- _引用文_:
_ _ _ _ _ _ _
説明

電球形電灯の筐体の製造方法

【課題】インサート成形時のキャビティ内における金属製筐体の位置決めを向上させることが可能な電球形電灯の筐体の製造方法を提供する。
【解決手段】開閉可能な第1と第2の成形金型61,62を用いて金属製筐体20に対する樹脂製筐体のインサート成形により筐体を製造する場合に、第1の成形金型61に備えたすり鉢形凹面61Aに金属製筐体20の外面を当接させかつ、第2の成形金型62に備えたメイン押圧突部62Bを金属製筐体20の大径側端部に押し付けると共に、第2の成形金型62のうちインナー嵌合筒部31を成形するインナー成形面62Aから第1と第2の成形金型61,62の開閉方向に突出したサブ押圧突部62T,62Tを金属製筐体20の小径側端部に押し付けてから、溶融樹脂を第1と第2の成形金型61,62の間のキャビティ60Aへと射出して樹脂製筐体を成形する。

【発明の詳細な説明】
【技術分野】
【0001】
本発明は、基端部から先端部に向かって拡径し、その大径側端部に内蓋体が嵌め込まれる金属製筐体と、金属製筐体の内側に嵌合したインナー嵌合筒部を有する樹脂製筐体とを備えた電球形電灯の筐体の製造方法に関する。
_ _ _ _ _ _ _
- _課題 1_:
次の(a)〜(c)は、電球形電灯の筐体の製造方法を述べた引用文と合っていますか。それぞれ「はい」か「いいえ」で答え、判断の根拠となる引用文の語句をそのまま抜き出してください。
(a) 樹脂製筐体は、金属製筐体に対するインサート成形によって作られる。
(b) 第1の成形金型のすり鉢形凹面には、金属製筐体の内面を当接させる。
(c) サブ押圧突部は、金属製筐体の大径側端部に押し付けられる。

(テキストと要素の位置特定用レコード)
_ _ _ _ _ _ _
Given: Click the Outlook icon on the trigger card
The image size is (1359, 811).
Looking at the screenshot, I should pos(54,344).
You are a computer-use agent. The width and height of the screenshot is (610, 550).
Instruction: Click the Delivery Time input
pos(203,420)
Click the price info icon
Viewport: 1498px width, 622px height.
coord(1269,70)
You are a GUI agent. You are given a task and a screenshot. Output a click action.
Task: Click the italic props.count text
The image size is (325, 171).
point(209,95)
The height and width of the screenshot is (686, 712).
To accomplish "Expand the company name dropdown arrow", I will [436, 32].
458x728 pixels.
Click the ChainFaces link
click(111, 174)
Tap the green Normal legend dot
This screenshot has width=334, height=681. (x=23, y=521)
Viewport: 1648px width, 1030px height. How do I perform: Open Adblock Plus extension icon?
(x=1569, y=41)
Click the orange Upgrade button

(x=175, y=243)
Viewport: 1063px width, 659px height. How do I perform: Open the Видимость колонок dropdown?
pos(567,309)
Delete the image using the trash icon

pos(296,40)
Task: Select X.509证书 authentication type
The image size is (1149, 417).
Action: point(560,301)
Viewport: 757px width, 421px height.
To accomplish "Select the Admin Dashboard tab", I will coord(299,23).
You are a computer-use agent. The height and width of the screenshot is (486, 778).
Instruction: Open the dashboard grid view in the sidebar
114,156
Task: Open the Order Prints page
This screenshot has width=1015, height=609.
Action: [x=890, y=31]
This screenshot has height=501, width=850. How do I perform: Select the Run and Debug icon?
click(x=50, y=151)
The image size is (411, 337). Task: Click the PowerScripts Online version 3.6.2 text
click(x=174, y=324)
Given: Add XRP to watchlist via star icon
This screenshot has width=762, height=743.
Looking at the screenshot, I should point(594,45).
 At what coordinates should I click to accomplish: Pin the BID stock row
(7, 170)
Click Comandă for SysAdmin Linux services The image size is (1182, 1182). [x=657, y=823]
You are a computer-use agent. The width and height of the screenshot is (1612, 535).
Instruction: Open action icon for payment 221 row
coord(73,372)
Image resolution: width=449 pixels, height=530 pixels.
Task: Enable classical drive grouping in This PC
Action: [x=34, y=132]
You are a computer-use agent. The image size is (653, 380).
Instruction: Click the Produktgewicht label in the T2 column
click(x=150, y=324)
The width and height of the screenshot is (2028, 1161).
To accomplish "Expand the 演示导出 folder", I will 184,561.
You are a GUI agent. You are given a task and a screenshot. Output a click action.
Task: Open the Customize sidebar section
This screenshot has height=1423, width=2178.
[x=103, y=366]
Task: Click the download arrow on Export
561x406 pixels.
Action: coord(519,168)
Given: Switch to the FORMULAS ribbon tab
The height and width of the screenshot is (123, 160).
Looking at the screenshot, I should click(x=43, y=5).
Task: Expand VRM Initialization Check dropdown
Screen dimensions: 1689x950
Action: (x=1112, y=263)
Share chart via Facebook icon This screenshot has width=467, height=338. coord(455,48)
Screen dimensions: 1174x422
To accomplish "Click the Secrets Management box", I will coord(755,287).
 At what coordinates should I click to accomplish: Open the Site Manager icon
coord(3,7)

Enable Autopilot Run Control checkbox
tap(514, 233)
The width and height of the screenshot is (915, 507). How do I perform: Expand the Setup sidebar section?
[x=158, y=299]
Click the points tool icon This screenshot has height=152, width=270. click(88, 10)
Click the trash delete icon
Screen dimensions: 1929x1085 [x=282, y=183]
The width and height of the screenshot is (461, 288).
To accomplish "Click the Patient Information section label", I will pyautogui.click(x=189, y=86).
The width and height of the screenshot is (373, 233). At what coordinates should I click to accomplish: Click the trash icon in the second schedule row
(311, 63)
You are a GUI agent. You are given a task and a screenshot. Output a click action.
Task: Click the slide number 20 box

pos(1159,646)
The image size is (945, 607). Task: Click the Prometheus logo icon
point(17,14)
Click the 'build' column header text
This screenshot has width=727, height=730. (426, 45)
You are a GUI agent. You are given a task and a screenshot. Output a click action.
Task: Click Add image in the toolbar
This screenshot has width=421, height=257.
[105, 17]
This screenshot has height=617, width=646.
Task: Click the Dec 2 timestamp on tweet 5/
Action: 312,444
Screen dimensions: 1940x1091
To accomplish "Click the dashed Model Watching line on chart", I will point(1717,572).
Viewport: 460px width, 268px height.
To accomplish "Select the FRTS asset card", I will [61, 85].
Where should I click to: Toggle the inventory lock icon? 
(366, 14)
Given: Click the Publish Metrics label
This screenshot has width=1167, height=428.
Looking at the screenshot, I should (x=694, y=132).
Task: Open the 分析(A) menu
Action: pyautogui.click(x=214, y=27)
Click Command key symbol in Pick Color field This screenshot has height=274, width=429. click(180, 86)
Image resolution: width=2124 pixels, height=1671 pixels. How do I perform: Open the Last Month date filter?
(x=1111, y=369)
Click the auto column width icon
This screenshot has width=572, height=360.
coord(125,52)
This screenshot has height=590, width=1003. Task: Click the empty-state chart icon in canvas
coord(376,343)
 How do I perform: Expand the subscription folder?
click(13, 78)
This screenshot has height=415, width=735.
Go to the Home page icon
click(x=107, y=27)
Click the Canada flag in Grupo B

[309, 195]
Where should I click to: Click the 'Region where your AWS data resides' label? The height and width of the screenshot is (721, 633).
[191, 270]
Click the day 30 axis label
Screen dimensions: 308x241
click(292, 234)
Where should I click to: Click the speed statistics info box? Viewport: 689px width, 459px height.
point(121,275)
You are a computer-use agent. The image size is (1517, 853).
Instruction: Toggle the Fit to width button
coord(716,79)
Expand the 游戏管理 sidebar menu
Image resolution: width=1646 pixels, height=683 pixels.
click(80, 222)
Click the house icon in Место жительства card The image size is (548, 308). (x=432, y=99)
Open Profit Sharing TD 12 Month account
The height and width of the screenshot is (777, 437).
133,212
_ _ _ _ _ _ _
- _課題 2_: レコードのうち、「This screenshot has height=501, width=850.」を含む行から「Action: [x=34, y=132]」を含む行までを、空行を除いて番号付きリストに変換してください。

- _解答例 1_:
(a) はい:「金属製筐体20に対する樹脂製筐体のインサート成形により筐体を製造する」
(b) いいえ:「すり鉢形凹面61Aに金属製筐体20の外面を当接させ」
(c) いいえ:「サブ押圧突部62T,62Tを金属製筐体20の小径側端部に押し付けてから」

- _解答例 2_:
1. This screenshot has height=501, width=850. How do I perform: Select the Run and Debug icon?
2. click(x=50, y=151)
3. The image size is (411, 337). Task: Click the PowerScripts Online version 3.6.2 text
4. click(x=174, y=324)
5. Given: Add XRP to watchlist via star icon
6. This screenshot has width=762, height=743.
7. Looking at the screenshot, I should point(594,45).
8.  At what coordinates should I click to accomplish: Pin the BID stock row
9. (7, 170)
10. Click Comandă for SysAdmin Linux services The image size is (1182, 1182). [x=657, y=823]
11. You are a computer-use agent. The width and height of the screenshot is (1612, 535).
12. Instruction: Open action icon for payment 221 row
13. coord(73,372)
14. Image resolution: width=449 pixels, height=530 pixels.
15. Task: Enable classical drive grouping in This PC
16. Action: [x=34, y=132]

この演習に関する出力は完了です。